> [TASK]
In the commit page on WAL flushing and write locks, write out everything from "defer e.writeLock.UnlockRange(startTime, endTime)" down to "return e.rewriteFile(nil, valuesByID)".

> [EXTRACTED TEXT]

Fix wal flushing, compacting, and write lock

pull/4308/head
Paul Dix 2015-09-28 21:04:02 -04:00
parent 6c94e738a0
commit d694454f47
4 changed files with 153 additions and 38 deletions

View File

@ -45,9 +45,9 @@ const (
DefaultPartitionSizeThreshold = 50 * 1024 * 1024 // 50MB
// Default WAL settings for the PD1 WAL
DefaultFlushMemorySizeThreshold = 10 * 1024 * 1024 // 10MB
DefaultMaxMemorySizeThreshold = 200 * 1024 * 1024 // 200MB
DefaultIndexCompactionAge = 10 * time.Minute
DefaultFlushMemorySizeThreshold = 5 * 1024 * 1024 // 5MB
DefaultMaxMemorySizeThreshold = 100 * 1024 * 1024 // 100MB
DefaultIndexCompactionAge = time.Minute
DefaultIndexCompactionFileCount = 5
)

View File

@ -55,7 +55,7 @@ const (
// DefaultRotateBlockSize is the default size to rotate to a new compressed block
DefaultRotateBlockSize = 512 * 1024 // 512KB
DefaultRotateFileSize = 10 * 1024 * 1024 // 10MB
DefaultRotateFileSize = 5 * 1024 * 1024 // 5MB
DefaultMaxPointsPerBlock = 1000
@ -90,9 +90,10 @@ type Engine struct {
CompactionFileCount int
// filesLock is only for modifying and accessing the files slice
filesLock sync.RWMutex
files dataFiles
currentFileID int
filesLock sync.RWMutex
files dataFiles
currentFileID int
compactionRunning bool
collisionsLock sync.RWMutex
collisions map[string]uint64
@ -264,16 +265,21 @@ func (e *Engine) Write(pointsByKey map[string]Values, measurementFieldsToSave ma
return nil
}
e.writeLock.LockRange(startTime, endTime)
defer e.writeLock.UnlockRange(startTime, endTime)
files, lockStart, lockEnd := e.filesAndLock(startTime, endTime)
defer e.writeLock.UnlockRange(lockStart, lockEnd)
if len(e.files) == 0 {
if len(files) == 0 {
return e.rewriteFile(nil, valuesByID)
}
maxTime := int64(math.MaxInt64)
// do the file rewrites in parallel
var mu sync.Mutex
var writes sync.WaitGroup
var errors []error
// reverse through the data files and write in the data
files := e.copyFilesCollection()
for i := len(files) - 1; i >= 0; i-- {
f := files[i]
// max times are exclusive, so add 1 to it
@ -281,31 +287,105 @@ func (e *Engine) Write(pointsByKey map[string]Values, measurementFieldsToSave ma
fileMin := f.MinTime()
// if the file is < rotate, write all data between fileMin and maxTime
if f.size < e.RotateFileSize {
if err := e.rewriteFile(f, e.filterDataBetweenTimes(valuesByID, fileMin, maxTime)); err != nil {
return err
}
writes.Add(1)
go func(df *dataFile, vals map[uint64]Values) {
if err := e.rewriteFile(df, vals); err != nil {
mu.Lock()
errors = append(errors, err)
mu.Unlock()
}
writes.Done()

Dataset entries

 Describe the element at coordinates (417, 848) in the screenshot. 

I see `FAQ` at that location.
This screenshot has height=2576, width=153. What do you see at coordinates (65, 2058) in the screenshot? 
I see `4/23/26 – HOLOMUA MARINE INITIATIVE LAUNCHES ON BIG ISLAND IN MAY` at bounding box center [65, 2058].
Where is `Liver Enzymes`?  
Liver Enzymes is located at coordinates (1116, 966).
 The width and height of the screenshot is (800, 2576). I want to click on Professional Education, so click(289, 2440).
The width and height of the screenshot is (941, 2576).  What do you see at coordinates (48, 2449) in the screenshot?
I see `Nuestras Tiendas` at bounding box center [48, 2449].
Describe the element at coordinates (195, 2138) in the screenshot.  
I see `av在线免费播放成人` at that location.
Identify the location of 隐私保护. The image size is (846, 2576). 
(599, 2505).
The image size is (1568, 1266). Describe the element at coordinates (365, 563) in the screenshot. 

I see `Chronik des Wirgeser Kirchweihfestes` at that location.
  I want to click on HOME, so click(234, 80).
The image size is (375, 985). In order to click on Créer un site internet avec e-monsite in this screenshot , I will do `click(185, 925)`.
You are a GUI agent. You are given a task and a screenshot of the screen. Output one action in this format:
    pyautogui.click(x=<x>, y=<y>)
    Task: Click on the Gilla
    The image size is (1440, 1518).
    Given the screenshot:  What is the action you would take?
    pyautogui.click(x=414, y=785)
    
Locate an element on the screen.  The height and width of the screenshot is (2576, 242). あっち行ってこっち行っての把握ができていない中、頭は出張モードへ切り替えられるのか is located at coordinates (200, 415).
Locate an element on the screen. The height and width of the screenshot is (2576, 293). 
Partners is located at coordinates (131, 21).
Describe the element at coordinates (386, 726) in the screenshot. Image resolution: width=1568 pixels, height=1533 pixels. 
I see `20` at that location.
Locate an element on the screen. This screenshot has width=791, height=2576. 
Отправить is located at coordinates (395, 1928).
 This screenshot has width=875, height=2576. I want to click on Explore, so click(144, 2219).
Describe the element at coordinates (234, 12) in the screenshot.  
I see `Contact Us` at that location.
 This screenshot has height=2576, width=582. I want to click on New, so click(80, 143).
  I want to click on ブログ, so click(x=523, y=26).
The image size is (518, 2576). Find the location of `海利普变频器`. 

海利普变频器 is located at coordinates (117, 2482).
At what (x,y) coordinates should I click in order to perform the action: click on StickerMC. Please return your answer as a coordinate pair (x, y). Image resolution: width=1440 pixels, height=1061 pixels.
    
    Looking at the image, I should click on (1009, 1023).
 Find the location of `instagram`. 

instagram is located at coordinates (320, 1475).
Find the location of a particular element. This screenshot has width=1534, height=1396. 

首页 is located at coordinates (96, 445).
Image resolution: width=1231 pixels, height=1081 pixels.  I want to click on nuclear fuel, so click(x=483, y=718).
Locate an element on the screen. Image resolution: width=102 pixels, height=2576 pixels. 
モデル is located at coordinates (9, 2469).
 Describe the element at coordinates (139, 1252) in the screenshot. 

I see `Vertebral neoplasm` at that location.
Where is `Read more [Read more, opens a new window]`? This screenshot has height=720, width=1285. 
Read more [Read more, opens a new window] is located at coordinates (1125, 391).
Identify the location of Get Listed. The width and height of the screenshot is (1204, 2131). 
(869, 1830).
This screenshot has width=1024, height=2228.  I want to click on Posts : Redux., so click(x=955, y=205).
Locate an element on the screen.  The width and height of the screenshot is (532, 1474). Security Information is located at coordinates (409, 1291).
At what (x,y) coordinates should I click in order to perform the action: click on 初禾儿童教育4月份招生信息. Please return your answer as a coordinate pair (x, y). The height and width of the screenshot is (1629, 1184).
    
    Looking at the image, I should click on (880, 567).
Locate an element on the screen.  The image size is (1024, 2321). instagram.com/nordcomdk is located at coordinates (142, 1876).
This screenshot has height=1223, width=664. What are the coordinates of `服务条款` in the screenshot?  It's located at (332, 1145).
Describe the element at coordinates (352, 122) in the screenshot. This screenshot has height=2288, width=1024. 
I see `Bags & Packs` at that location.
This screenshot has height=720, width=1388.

> [ANSWER SPACE]
defer e.writeLock.UnlockRange(startTime, endTime)
files, lockStart, lockEnd := e.filesAndLock(startTime, endTime)
defer e.writeLock.UnlockRange(lockStart, lockEnd)
if len(e.files) == 0 {
if len(files) == 0 {
return e.rewriteFile(nil, valuesByID)